I walk between two worlds now. Not fully belonging to one or the other, just hovering somewhere in the middle, in this strange, sacred liminal space that I never quite expected to become my reality. One foot on the ship, one foot off. Half in the shiny, air-conditioned world of floating steel and structure where things feel comfortable and safe, and half in the hot, heavy, beautiful chaos of Connaught Hospital and the vibrant, unfiltered rhythm of Salone.

It’s not always easy. On the ship, there’s comfort. There’s order. We eat three full meals a day, sleep in cool rooms with clean sheets, we have electricity that always runs and we are surrounded by a rhythm of routine and community that feels sacred. There’s safety in it. Predictability. The ship has a heartbeat of its own, and when you live there, you move to its pulse without even thinking.

But just outside that bubble, life beats to a very different rhythm. At Connaught, the air hangs thick with humidity and exhaustion. Resources are scarce, emotions are raw, and the work is relentless. And yet… it is also alive with colour and culture and a kind of sacred grit. The beauty here isn’t polished, it’s wild and worn and impossibly resilient. It grabs you by the heart and doesn’t let go.

I find myself straddling both of these worlds, not quite rooted in either. Sometimes I step back onto the ship and feel like a foreigner in my own home. The conversations around me are the same as they’ve always been, the talk of the patients and nurses on the wards, but now I don’t always know how to speak into them. How do I talk about the weight of my day when I’ve just come from a ward where my patient died because they couldn’t afford their medicine? Where the nurses work with broken equipment and sheer determination?

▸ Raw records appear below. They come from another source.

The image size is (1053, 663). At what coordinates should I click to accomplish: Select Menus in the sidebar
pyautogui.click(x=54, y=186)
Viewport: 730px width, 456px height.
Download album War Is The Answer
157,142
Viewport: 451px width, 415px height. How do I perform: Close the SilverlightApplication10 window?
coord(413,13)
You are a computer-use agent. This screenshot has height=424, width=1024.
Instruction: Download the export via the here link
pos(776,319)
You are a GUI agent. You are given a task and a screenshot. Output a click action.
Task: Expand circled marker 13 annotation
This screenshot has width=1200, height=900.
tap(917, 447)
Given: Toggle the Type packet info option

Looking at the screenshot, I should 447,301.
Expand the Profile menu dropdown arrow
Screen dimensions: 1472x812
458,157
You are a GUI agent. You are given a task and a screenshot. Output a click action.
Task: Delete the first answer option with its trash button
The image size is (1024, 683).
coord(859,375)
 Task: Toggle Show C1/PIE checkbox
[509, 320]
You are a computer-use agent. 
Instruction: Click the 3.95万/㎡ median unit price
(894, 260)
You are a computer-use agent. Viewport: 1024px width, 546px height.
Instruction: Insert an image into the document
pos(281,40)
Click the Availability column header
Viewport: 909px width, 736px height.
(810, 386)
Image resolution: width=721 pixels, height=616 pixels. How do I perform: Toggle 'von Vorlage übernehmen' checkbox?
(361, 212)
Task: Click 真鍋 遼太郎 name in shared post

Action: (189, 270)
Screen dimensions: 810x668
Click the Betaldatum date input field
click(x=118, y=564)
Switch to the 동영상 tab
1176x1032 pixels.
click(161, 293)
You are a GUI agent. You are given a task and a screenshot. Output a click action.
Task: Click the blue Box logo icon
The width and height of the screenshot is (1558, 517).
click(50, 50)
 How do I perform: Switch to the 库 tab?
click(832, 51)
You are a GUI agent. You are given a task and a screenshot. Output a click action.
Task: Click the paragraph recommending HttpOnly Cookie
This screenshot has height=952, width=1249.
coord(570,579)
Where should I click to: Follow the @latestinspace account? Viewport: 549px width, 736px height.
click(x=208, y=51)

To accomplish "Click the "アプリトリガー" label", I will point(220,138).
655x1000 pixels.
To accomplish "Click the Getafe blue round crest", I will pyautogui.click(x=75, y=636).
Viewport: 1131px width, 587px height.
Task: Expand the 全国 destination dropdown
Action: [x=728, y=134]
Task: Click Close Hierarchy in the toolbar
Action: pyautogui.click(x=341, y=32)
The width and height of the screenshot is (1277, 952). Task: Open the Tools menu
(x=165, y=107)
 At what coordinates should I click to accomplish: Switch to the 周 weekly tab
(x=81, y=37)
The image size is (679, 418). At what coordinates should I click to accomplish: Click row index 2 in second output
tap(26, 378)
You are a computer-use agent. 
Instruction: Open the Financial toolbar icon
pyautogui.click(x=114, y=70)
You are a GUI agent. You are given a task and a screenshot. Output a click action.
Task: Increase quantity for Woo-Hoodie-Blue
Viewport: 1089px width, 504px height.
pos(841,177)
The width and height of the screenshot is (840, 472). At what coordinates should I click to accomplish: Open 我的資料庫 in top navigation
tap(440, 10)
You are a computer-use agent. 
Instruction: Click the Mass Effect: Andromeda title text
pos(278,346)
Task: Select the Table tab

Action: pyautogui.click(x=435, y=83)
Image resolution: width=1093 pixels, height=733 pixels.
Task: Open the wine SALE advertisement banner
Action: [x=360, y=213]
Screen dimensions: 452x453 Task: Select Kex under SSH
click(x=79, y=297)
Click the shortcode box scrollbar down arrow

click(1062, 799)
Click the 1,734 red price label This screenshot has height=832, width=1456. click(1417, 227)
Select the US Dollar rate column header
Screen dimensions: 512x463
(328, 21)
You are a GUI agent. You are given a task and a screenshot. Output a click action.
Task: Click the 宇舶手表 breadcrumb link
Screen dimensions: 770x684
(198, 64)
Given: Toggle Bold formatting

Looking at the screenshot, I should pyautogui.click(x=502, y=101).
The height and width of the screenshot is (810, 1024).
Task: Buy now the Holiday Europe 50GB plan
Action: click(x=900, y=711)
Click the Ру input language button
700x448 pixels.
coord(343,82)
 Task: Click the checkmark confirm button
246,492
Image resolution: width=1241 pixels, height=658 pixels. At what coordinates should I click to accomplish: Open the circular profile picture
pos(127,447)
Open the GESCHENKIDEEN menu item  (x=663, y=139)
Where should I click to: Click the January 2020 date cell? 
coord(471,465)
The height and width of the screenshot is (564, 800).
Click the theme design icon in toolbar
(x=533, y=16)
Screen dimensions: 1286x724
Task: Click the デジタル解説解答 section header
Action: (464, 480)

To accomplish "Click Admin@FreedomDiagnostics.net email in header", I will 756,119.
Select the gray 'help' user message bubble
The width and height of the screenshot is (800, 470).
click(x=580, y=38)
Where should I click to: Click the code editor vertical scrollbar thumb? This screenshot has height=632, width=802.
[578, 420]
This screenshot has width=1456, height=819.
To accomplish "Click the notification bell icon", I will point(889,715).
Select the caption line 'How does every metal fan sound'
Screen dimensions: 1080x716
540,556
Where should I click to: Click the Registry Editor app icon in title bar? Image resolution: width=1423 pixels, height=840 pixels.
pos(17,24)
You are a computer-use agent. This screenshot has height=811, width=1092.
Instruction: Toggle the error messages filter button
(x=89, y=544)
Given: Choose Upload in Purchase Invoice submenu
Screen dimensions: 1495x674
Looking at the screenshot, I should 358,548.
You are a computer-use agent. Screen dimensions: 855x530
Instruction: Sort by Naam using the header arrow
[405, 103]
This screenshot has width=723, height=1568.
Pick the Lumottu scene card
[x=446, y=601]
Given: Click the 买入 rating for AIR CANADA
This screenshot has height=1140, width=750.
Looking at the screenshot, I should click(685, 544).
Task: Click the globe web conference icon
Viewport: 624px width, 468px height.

Before I was part of the on-ship crew, a team, a family. And yet, now that I work off-ship, there are moments when I feel forgotten. Unseen. Like I’ve quietly slipped out of view. But off-ship, I’m not entirely at home either. I don’t live in the crowded, colourful neighbourhoods. And when the ship sails, I sail too, leaving behind my colleagues who have made Sierra Leone their long-term home. I’m here… but not here. I’m there… but not quite there either.

It’s a strange place, the in-between. Some days it feels like a bridge, strong and sure. Other days it feels like a tightrope. I’m learning to navigate it with grace, but it’s not without its ache. Still, I believe that maybe this space, this tension, is where some of the most meaningful transformation happens. Where empathy is born. Where humility grows. Where faith stretches.

I’m learning that I don’t have to fully belong to either world to live purposefully in both. God is in the middle ground, too. And for now, that’s where I’ll keep walking.